Fed Chairman Jerome Powell addressed this week's spike in overnight borrowing costs during his post rate-decision press conference yesterday, noting the impact of tax payments and bond purchases on the systems twenty four primary dealers was "stronger than we expected ... and surprised market participants a lot too." He also hinted at a move towards adding to the Fed's $3.8 trillion balance sheet with more bond purchases in order to smooth bank lending conditions. 

The NY Fed  got $83.9 billion in bids for the offer $75 billion in cash to broader markets at a rate of 1.7% Thursday, in exchange for eligible collateral such as U.S. Treasury bonds or mortgage-backed securities, in order to hold the Fed's key rate inside its new target range of between 1.75% and 2%. The NY Fed's two previous operations injected $53.2 billion and $75 billion. 

 "The strains in the money markets reflect forces that we saw coming, and they just had a bigger effect than I think most folks anticipated: strong demand for cash to purchase treasuries and pay corporate taxes," Powell told reporters during a question-and-answer session that followed the Fed's rate decision.

Powell and his colleagues also lowered the rate the Fed will pay on overnight reserves by 0.3%, to 1.8%, in an effort to entice more bank-to-bank lending.

"We took appropriate actions to address those pressures, to keep the Fed Funds rate within the target range, and those measures were successful," he added. "If we experience another episode of pressures in money markets, we have the tools to address those pressures. We will not hesitate to use them."

The $2.2 trillion repo market, a key source of day-to-day financing on Wall Street, was rocked this week by a massive spike in overnight borrowing costs linked to a series of events, including quarterly tax remittances, which drained money market funds, and record Treasury bond issuance.

In fact, primary dealers in the Fed system are taking down nearly $45 billion each day in gross U.S. Treasury bond issuance, and reducing spare cash -- known as excess reserves -- at the same time.
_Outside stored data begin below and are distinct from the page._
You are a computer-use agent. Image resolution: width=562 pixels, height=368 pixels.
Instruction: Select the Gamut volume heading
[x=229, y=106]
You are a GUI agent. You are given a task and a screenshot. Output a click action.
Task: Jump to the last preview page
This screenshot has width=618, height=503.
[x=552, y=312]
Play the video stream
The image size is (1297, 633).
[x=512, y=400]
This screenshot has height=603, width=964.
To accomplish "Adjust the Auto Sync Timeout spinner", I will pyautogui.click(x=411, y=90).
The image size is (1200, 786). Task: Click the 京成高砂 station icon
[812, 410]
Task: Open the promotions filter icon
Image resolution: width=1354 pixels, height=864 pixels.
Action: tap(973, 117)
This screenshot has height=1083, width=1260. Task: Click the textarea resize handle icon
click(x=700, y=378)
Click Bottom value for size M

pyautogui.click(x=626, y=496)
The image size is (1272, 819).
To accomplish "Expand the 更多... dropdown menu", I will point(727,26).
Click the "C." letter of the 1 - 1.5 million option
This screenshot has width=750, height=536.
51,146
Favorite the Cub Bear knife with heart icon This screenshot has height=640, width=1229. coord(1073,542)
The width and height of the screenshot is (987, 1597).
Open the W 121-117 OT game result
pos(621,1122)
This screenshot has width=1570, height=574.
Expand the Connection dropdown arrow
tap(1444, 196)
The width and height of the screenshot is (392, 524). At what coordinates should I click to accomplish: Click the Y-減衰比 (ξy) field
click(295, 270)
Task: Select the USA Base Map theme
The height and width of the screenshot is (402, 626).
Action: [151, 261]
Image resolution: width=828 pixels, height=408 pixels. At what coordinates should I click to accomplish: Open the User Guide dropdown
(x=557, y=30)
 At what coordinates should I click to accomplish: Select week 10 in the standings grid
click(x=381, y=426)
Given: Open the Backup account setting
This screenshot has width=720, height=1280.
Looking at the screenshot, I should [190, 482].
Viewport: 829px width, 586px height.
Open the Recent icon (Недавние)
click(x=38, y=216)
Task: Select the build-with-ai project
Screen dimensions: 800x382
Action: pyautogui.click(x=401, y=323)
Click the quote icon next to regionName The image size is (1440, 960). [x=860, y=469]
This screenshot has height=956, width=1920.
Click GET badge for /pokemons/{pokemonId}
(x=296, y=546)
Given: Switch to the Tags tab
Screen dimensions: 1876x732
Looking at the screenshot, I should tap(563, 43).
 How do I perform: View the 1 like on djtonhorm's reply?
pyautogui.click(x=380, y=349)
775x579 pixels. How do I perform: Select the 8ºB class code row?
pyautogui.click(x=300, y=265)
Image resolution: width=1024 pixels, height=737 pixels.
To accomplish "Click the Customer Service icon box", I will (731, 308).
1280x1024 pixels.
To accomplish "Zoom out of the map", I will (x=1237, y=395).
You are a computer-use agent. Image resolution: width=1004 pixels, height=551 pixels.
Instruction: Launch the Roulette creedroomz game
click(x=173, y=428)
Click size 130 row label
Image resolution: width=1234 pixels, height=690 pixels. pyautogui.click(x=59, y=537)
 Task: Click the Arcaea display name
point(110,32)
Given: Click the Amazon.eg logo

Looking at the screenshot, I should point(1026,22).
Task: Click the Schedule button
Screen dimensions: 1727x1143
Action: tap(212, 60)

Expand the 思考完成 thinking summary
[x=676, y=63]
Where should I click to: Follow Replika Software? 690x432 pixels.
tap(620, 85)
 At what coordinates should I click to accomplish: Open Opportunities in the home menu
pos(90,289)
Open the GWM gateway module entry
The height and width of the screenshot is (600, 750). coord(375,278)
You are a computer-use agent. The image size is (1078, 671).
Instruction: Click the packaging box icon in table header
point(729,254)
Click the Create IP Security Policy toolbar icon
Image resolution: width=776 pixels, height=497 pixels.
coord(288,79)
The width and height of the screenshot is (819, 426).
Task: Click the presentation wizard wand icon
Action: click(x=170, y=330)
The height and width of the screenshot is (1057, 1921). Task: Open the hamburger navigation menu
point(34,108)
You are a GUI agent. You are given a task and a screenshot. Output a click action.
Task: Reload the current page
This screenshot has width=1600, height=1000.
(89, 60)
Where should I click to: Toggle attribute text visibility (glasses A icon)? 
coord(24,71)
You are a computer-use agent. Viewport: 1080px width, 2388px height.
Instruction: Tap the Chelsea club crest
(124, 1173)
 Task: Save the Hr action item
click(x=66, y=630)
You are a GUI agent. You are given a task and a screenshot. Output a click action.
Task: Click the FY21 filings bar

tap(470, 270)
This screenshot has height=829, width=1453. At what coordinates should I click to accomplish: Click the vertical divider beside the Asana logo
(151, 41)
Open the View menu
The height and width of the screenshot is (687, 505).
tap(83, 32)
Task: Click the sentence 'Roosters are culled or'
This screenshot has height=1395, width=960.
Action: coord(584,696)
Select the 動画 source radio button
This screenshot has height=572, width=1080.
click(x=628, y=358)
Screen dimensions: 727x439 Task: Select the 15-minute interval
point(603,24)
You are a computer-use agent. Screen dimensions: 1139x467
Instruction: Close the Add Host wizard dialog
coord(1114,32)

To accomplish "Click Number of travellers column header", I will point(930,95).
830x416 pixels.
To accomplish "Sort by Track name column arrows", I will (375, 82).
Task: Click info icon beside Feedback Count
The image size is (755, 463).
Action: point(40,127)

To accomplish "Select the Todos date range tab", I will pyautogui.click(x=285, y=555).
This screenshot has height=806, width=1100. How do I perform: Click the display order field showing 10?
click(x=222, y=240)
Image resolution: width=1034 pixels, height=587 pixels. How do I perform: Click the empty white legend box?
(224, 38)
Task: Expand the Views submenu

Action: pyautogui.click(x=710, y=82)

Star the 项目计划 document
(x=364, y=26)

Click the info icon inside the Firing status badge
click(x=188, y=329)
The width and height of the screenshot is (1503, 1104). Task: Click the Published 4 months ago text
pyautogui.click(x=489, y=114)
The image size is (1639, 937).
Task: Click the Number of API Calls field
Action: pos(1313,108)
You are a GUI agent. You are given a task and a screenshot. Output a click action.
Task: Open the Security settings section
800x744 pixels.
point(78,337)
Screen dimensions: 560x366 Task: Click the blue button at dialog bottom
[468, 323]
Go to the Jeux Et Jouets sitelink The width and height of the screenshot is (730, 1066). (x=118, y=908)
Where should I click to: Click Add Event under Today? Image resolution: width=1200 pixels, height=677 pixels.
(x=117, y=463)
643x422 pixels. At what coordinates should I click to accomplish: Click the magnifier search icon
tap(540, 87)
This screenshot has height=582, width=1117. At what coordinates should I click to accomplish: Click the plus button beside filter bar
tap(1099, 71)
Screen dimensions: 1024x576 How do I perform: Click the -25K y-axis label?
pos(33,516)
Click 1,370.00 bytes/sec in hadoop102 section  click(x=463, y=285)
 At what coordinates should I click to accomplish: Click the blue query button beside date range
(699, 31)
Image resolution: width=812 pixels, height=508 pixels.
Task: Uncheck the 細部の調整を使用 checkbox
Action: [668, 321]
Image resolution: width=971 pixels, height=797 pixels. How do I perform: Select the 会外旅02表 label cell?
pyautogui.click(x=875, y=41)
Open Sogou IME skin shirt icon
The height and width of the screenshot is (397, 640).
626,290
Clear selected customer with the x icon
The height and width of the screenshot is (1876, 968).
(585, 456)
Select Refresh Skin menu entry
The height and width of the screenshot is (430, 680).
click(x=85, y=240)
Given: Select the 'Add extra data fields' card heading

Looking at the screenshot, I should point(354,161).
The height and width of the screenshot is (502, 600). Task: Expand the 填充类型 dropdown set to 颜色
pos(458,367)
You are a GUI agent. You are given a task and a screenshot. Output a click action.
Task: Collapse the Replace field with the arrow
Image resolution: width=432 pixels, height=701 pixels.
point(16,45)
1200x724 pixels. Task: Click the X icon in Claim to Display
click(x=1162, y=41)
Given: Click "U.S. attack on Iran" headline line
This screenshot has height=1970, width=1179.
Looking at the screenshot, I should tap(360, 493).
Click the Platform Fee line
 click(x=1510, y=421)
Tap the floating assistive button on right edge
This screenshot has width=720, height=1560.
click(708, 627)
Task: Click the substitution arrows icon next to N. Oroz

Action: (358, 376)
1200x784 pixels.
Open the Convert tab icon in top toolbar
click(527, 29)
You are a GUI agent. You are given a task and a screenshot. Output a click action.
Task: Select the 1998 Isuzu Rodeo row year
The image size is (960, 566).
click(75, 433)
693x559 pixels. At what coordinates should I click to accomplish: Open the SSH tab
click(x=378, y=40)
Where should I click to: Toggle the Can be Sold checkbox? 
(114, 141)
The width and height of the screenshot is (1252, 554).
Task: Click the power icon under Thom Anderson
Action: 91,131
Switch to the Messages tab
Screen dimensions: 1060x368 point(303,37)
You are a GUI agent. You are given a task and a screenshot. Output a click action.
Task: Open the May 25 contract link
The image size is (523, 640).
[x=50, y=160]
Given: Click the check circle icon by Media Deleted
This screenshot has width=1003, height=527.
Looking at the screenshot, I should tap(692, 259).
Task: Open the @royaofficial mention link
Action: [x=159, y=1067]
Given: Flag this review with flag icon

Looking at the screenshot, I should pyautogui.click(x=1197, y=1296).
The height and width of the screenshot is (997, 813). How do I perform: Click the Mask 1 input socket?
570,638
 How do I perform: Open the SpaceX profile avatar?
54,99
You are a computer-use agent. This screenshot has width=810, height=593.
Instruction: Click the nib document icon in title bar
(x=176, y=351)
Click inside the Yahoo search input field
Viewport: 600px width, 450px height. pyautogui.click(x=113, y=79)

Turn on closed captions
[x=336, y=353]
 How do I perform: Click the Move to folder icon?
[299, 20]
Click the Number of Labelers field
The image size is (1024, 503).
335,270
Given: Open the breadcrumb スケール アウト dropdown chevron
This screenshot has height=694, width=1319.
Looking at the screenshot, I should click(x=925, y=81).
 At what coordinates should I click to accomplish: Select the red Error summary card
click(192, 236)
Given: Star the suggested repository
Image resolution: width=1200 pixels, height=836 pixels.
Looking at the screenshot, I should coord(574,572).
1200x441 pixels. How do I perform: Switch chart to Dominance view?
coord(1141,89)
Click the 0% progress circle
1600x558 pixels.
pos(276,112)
Those reserves have fallen by $171 billion so far this year, according to Fed data, and are down $1.4 trillion from peak 2014 levels.

"Going forward, we're going to be very closely monitoring market developments and assessing their implications for the appropriate level of reserves and we're going to be assessing the question of when it will be appropriate to resume the organic growth of our balance sheet," Powell said Thursday. "And I'm sure we'll be revisiting that question during this inter-meeting period and certainly at our next meeting."